■ Cytowany tekst ■
==================================================

Niesiołowski chciał uciekać z Polski. /04.06.2010 mówi tak: ”Ja miałem o 11-stej przeciek. Kaczyński prowadzi 56 ... 54.46% . Ja myślę, Boże no! No katastrofa! No? Muszę wyjeżdżać chyba? Na starość mnie czeka emigracja”
Co zrobiono z tą informacją? W “przecieku Niesiołowskiego” Kaczyński miał 8% przewagi, wynik praktycznie nie do odrobienia dla Komorowskiego. Godzinę później PKW podała inny wynik. W przekazanym komunikacie PKW przewaga Jarosława Kaczyńskiego z ponad 8% stopniała do 1%. Ostatecznie wybory wygrał Komorowski. Jak do tego doszło?
Należy wiedzieć, że obsługujące wybory Krajowe Biuro Wyborcze powstało w 1998-99 r. z inicjatywy i w sekretariacie gen. W.Jaruzelskiego, który przekształcił wojewódzkie Rady Narodowe w delegatury Krajowego Biura Wyborczego, na bazie tego samego “potencjału ludzkiego”, a obecny szef KBW pełni tą funkcję nieprzerwanie od samego początku jego powstania.
szef Krajowego Biura Wyborczego, automatycznie jest też sekretarzem Państwowej Komisji Wyborczej. Krajowe Biuro Wyborcze, tak wygląda, jast bezpośrednim następcą Rady Państwa PRL “w miniaturze”, gdzie obecny szef KBW, był zastępcą dyrektora w biurze Rad Narodowych. KBW, od początku istnienia ma swoje delegatury we wszystkich byłych miastach wojewódzkich i działa przez cały rok, nie tylko w czasie wyborów.
Ciekawe co robi w okresie pomiędzy wyborami?
Tadeusz Mazowiecki przypomina historię “wyścigu” Wałęsa-Kwaśniewski z 1997 r.
“ Ja przede wszystkim dmucham na zimne, więc ja bym się chciał jutro rano obudzić, że nie ma zmiany. Bo kiedyś byłem na wyborach prezydenta u mojego syna i wygrał Wałęsa, a jak doszedłem do siebie do domu, to wygrał już Kwaśniewski.”
Pytanie: Dlaczego marszałek Niesiołowski gdyby Komorowski przegrał wybory brał pod uwagę ucieczkę z Polski "na emigrację"? - Przez Smoleńsk?
WYGLĄDA, ŻE W WYBORACH PREZYDENTA W 2010 DOSZŁO DO OSZUSTWA, TAK WSKAZUJE PROSTA MATEMATYKA
Na YouTube >>http://www.youtube.com/watch?feature=player_embedded&v=y3pULo9SyRo, szczęśliwy marszałek Stefan Niesiołowski zwierza się dziennikarce, że wcześniej, “o godzinie 11 miał przeciek”, który bardzo go przestraszył.

==================================================

■ Polecenie 1 ■
Przepisz wiernie z tekstu o wyborach prezydenckich w 2010 roku fragment od słów „Niesiołowski chciał uciekać” aż do słów „do tego doszło?”.
■ Polecenie 2 ■
Napisz dalszy ciąg tekstu o wyborach prezydenckich w 2010 roku, zaczynając od miejsca, w którym ten tekst się kończy.
Dane stanowią materiał niezależny od cytowanego tekstu.

■ Zapisane dane ■

==================================================

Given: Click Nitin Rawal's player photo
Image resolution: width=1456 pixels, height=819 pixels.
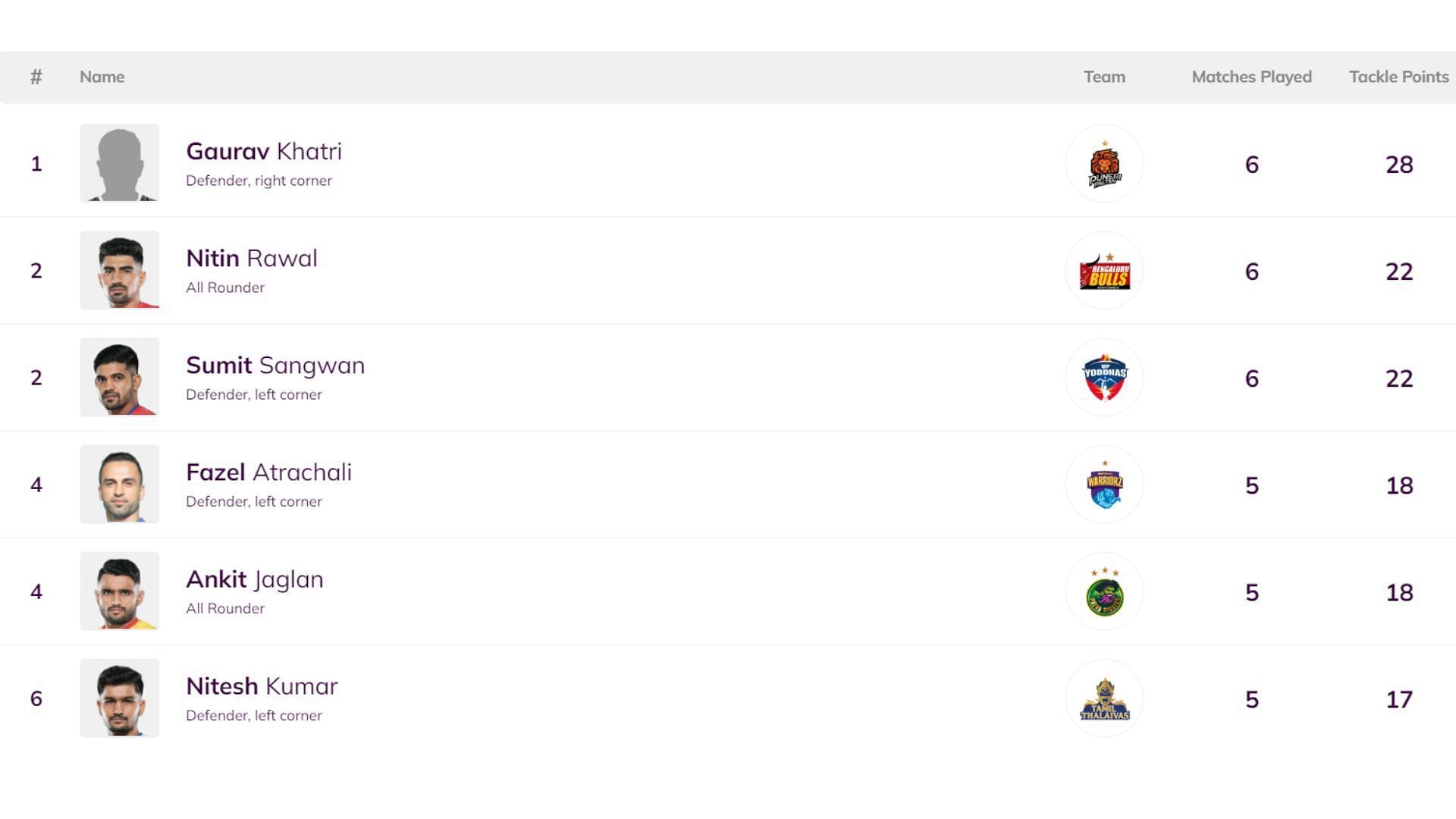Looking at the screenshot, I should click(120, 271).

==================================================

■ Odpowiedź na zadanie 1 ■
Niesiołowski chciał uciekać z Polski. /04.06.2010 mówi tak: ”Ja miałem o 11-stej przeciek. Kaczyński prowadzi 56 ... 54.46% . Ja myślę, Boże no! No katastrofa! No? Muszę wyjeżdżać chyba? Na starość mnie czeka emigracja”
Co zrobiono z tą informacją? W “przecieku Niesiołowskiego” Kaczyński miał 8% przewagi, wynik praktycznie nie do odrobienia dla Komorowskiego. Godzinę później PKW podała inny wynik. W przekazanym komunikacie PKW przewaga Jarosława Kaczyńskiego z ponad 8% stopniała do 1%. Ostatecznie wybory wygrał Komorowski. Jak do tego doszło?

■ Odpowiedź na zadanie 2 ■
Przeciek “mówił”, że Kaczyński prowadzi w wyścigu o fotel prezydenta Polski z wynikiem54,46%, zatem wynik Komorowskiego musiał wtedy wynosić 45,54%.
Oto fragment relacji Stefana Niesiołowskiego opisujący jego “stan ducha” po zapoznaniu się z “przeciekiem” z 04.06.2010 r. zawierającym informację o stanie wyników wyborów.
Myślę, że można założyć jako prawdopodobne, że przekazany przeciek był wynikiem zliczania głosów przez PKW, z godziny 23:00.
Niesiołowski 04.06.2010: ”Ja miałem o 11-stej przeciek. Kaczyński prowadzi 56 ... 54.46% . Ja myślę, Boże no! No katastrofa! No? Muszę wyjeżdżać chyba? Na starość mnie czeka emigracja”- Niesiołowski "miał przeciek"?
Co z tą informacją zrobiono? - Godzinę później PKW podała inny wynik.
Przeciek, 04.06.2010 r. , godz. 23:00.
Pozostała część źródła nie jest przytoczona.